From the Dalles, I took the 84 east to the 97, and traveled north towards the Yakama Reservation. The Confederated Tribes and Bands of the Yakama People is made up of seven tribes and occupies two-thousand square miles in Southern Washington, bordering the Cascade Mountains.
The first city I came to after entering the reservation was Toppenish, known as the City of Murals. The meaning behind that name was soon evident, but first I stopped at the visitor center. The attendant there was friendly enough, retired from the highway patrol, and invited me to use the bathroom without my even asking. I learned that the first mural was completed in 1989, intended to correspond to the state centennial, and that since that time seventy-eight more murals had been added. If a town wants to draw attention, I can’t think of a better way to do it.
Toppenish was full of history and art, a crash course in all things related to the Wild West. One side of a building showed a group of long-horned cattle being driven down an unpaved main street by a few cowboys, past a Drugs and Sundries shop, and a young man reigning in two horses attached to a wagon. Another depicted a cowboy in a rodeo, busting through the wall on his horse, waving a lasso over his head, on the heels of a frantic steer.
According to the Treaty of 1855, fourteen tribes ceded eleven million acres to the United States. In a mural depicting the meeting of the governor of Indian Affairs, Isaac I. Stevens, and the Yakama chief, Kamaiakun, an American flag stands next to an Indian spear, with calvary troops riding in one direction, and Native warriors riding in the other. It appears as if an equitable agreement had been reached and both parties are departing in peace.

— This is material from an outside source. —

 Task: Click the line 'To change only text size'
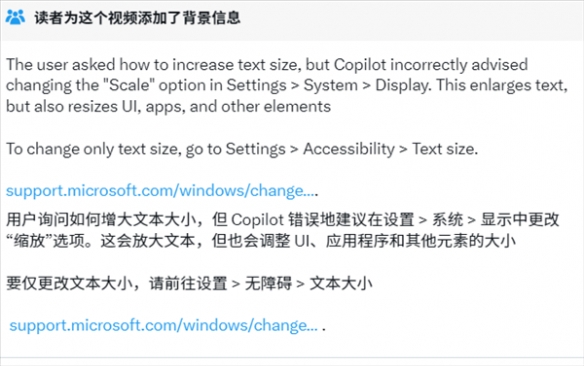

Not far from there was a marker indicating where Captain A.J. Hembree was killed by Indians in 1856. Hembree was a volunteer from Oregon, who was shot in the gut during a skirmish with the Yakama. Apparently, the other volunteers fled and Hembree was able to hold off his attackers a while longer, but finally he was killed and scalped. His body was taken back to Oregon to be buried.
Walking further, I stopped outside the Post Office and read about the early days of mail delivery. Apparently, in those days the postman had to supply his own horse and buggy and the route was twenty-three miles long. He had to travel over rough roads and ford streams to get the mail delivered, and that’s when the weather was good. In the wintertime, he was lucky not to freeze to death.

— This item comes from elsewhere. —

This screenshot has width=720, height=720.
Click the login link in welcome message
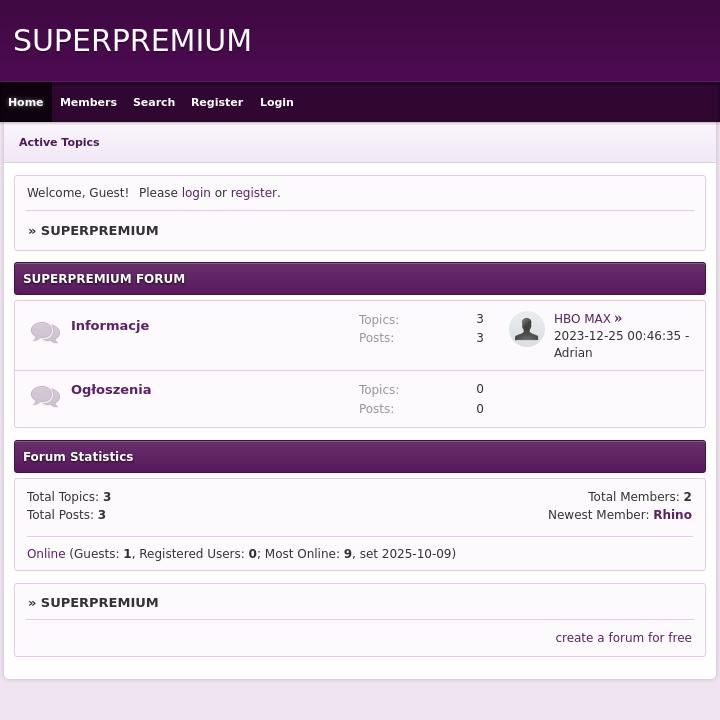pyautogui.click(x=196, y=193)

A few blocks later, I stopped outside the Yakama Nation Victim Resource Program. The painted windows showed a powerful Thunderbird, a loving couple, and a happy balanced family, standing outside a tipi. It seemed to be their mission statement. Then I went over to read about Alex McCoy, from the Wishram and Wasco tribes, who became a cowboy and went on to invent bulldogging, a rodeo sport in which a steer is wrestled to the ground. In the years that followed, he became a shaman and judge, and lived to be a hundred and four.
One mural with a caption told of Irish Dick, a sheepherder who once traded a bear cub for whiskey. Upon his return to town, the now fully grown bear escaped from its chains and a tussle between the two of them ensued on Main Street. Eventually, the bear was returned to the saloon and Irish Dick was taken to the hospital.

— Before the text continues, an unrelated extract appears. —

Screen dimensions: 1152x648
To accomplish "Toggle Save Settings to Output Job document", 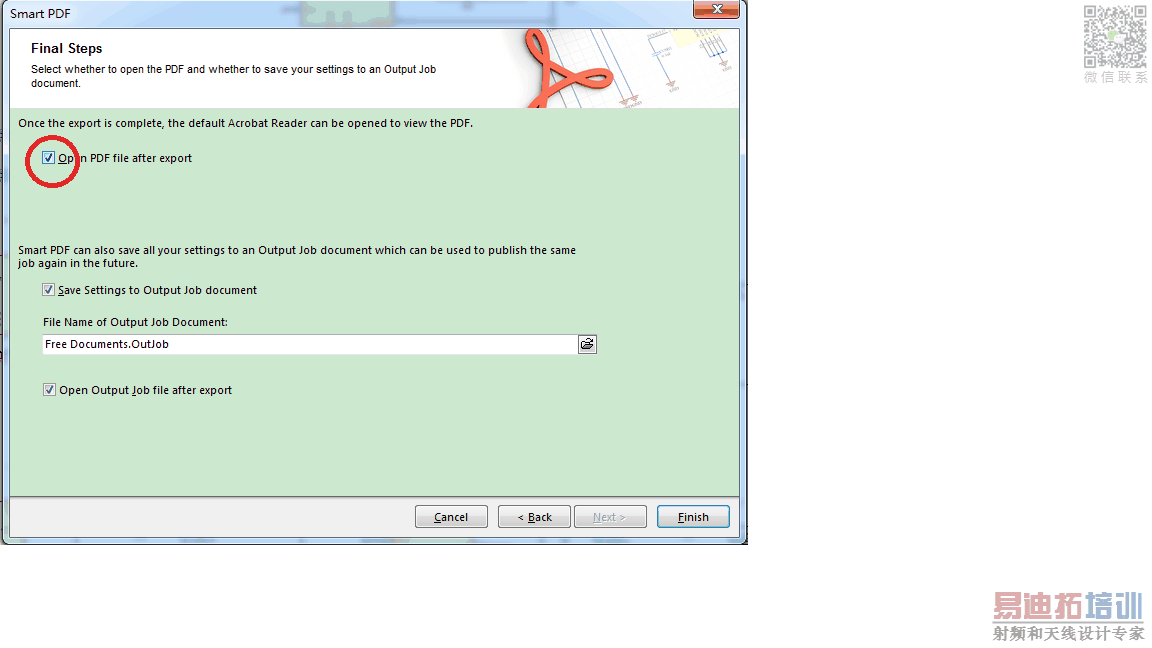I will click(48, 290).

There was a shop window with black and white photos of tribespeople in their ceremonial clothes, a group of women and girls in beaded dresses and headbands, a chief in full feathered headdress, a necklace of bear claws draped around his neck, holding a rifle at his side, other leaders in headdresses led a procession of horses down the street. It was like I’d been transported back in time.
On my way out of town, I stopped at a 7-Eleven. There were even murals outside of that, dancers demonstrating the Prairie Chicken Dance and the Owl Dance. I got a hotdog and soft drink and pulled over at Pioneer Park to eat. There I saw a news crew setting up. They interviewed a man who came stumbling towards them with a bandana covering most of his face and a COVID mask covering the rest. He was also wearing sunglasses, so it was almost like they were interviewing the Invisible Man.
Maybe that’s how it felt to be landlocked in such a rich country, stripped of his way of life, and sleeping in the park. And what about that COVID? What would they think of next?